-- GIVEN PROBLEM 1 --
Extract the stretch of the article about The Falcon and the Winter Soldier from "Sam straining to" through "experience for anyone.".

========================================================================

When viewed parallel to one another, Sam and Steve’s stories find harmony in humble beginnings. The Falcon was never endowed with superhuman strength courtesy of some clandestine Allied science initiative, nor was he born and raised in Brooklyn at the turn of the 20th century. But like Steve, Sam is driven by a conviction to serve and protect others. As we learn in “New World Order,” the first episode of The Falcon and the Winter Soldier, he grew up in Delacroix, Louisiana as the eldest son of a fishing boat family before eventually going on to enlist in the Air Force as a pararescue airman. Sam has known loss and tragedy, not only through the death of his wingman Riley while serving in the 58th Rescue Squadron, but in his time adjusting to how the world changed after half of the world’s population was snapped from, and then returned, to existence. For him and those countless others, it was but an instant; but for everyone and everything else that was spared, it was five long years of survivor’s guilt and readjustment. While not nearly as radical a length of time as Steve’s 70 years on ice, the experience of popping back into existence impacted Sam’s disposition.

Sam straining to pull the shield from the side of a tree. Photo: Chuck Zlotnick

As if that weren’t enough, Sam wrestles with the grief of having said goodbye to Steve not long after having been returned to existence in the wake of Thanos’ snap. Sam wasn’t there while Steve dealt with the fallout of Thanos’ victory. For him to instantaneously pop back into being for one last battle alongside his friend and hero, only to then be met with the revelation that he’s chosen you to carry on his legacy as his successor, would be a disorienting experience for anyone.

“We need new heroes,” Sam says during his speech at the inauguration of the Captain America exhibit at the Smithsonian National Museum. “Ones suited for the times we’re living in. Symbols are nothing without the women and men that give them meaning. And this [shield] … I don’t know if there’s ever been a greater symbol.” Sam is acutely aware of the vacuum left in Steve’s absence, and his friend’s own wish for him to be the one to inherit the title of Captain America, yet he relinquishes the shield to the care of the US government. During the final moments of The Falcon and the Winter Soldier’s first episode, we’re re-introduced to the shield, now wielded by the “new” Captain America; a man whom we learn to be “The Star-Spangled Man” is named John Walker.

A decorated serviceman with a history of excellence both on and off the battlefield, John is touted as a “real person” by the speaker at his announcement press conference. He’s someone who, “can be a symbol for all of us.” The parallels between John’s introduction and Steve’s debut as Captain America on stage at a WWII USO show are almost uncanny, from the way that both men are touted as so-called “real” Americans to their ultimate initial purpose as state-sponsored one-man armies in the service of American militarism and Western hegemony.

========================================================================

-- GIVEN PROBLEM 2 --
In the rows, from the line containing "Open the Environment Web3 Provider dropdown" through the end of the rows, swap "dropdown" for "menu" and change nothing else. Reproduce only those lines, without the pictures.

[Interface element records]
========================================================================

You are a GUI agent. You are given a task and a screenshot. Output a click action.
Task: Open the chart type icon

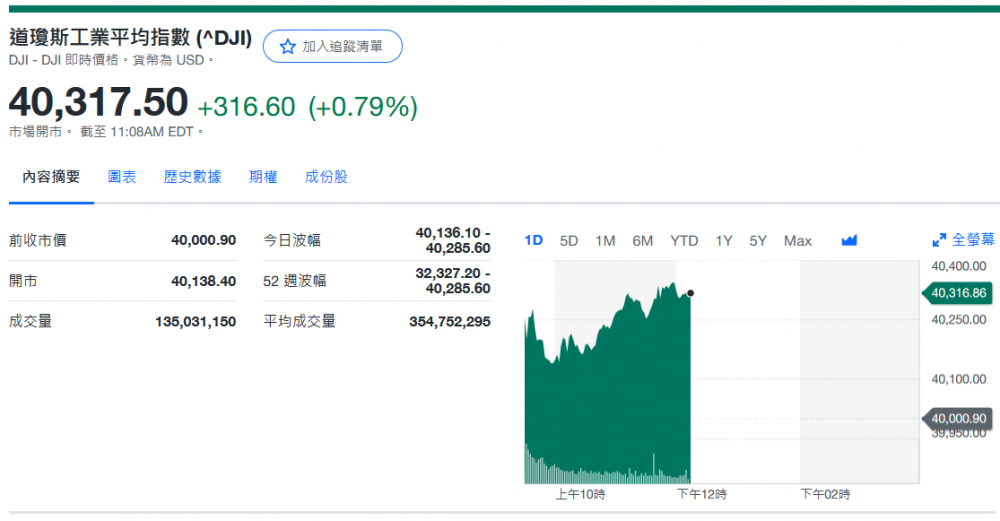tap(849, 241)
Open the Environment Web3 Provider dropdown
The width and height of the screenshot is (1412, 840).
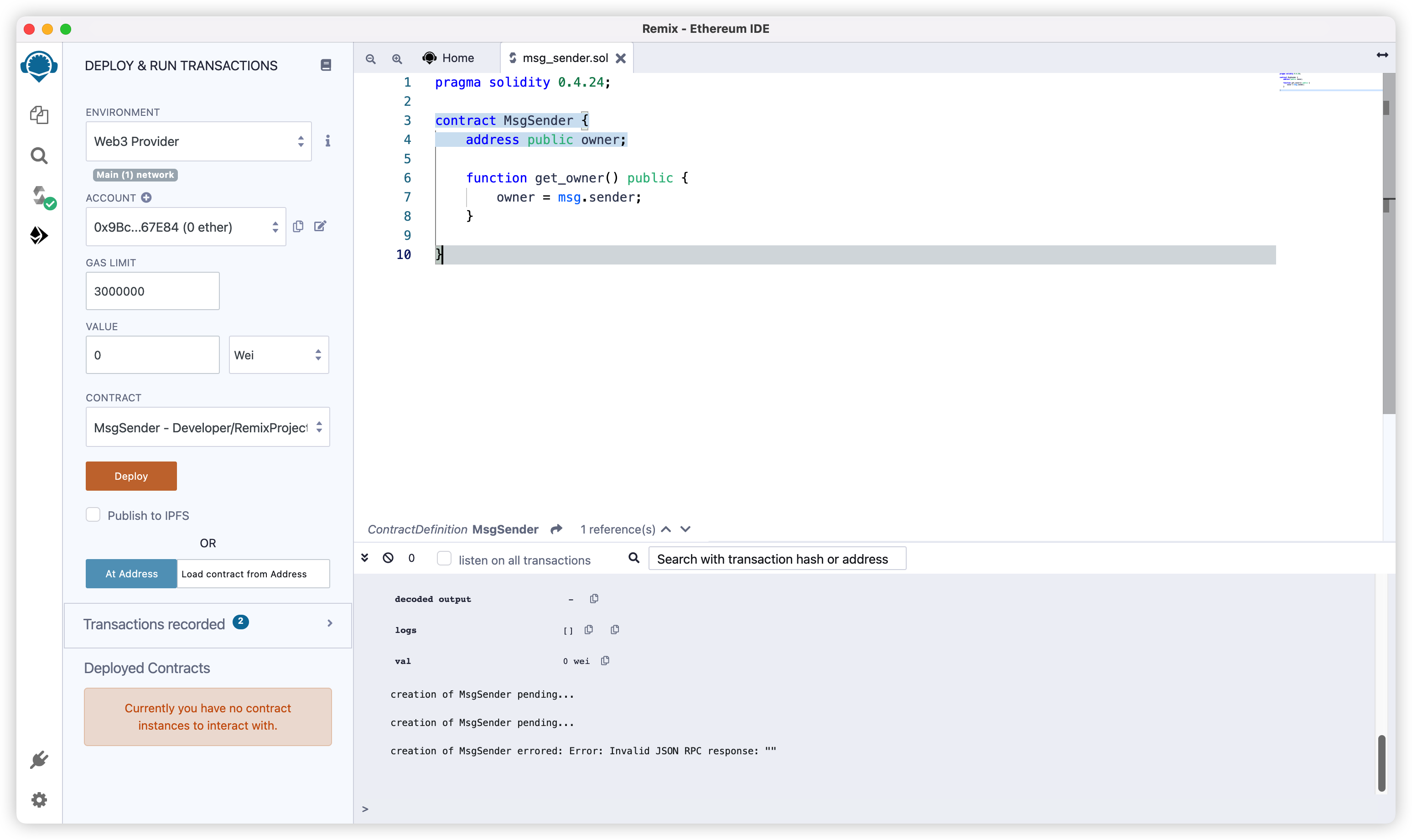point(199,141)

========================================================================

-- TASK ANSWER 1 --
Sam straining to pull the shield from the side of a tree. Photo: Chuck Zlotnick

As if that weren’t enough, Sam wrestles with the grief of having said goodbye to Steve not long after having been returned to existence in the wake of Thanos’ snap. Sam wasn’t there while Steve dealt with the fallout of Thanos’ victory. For him to instantaneously pop back into being for one last battle alongside his friend and hero, only to then be met with the revelation that he’s chosen you to carry on his legacy as his successor, would be a disorienting experience for anyone.

-- TASK ANSWER 2 --
Open the Environment Web3 Provider menu
The width and height of the screenshot is (1412, 840).
point(199,141)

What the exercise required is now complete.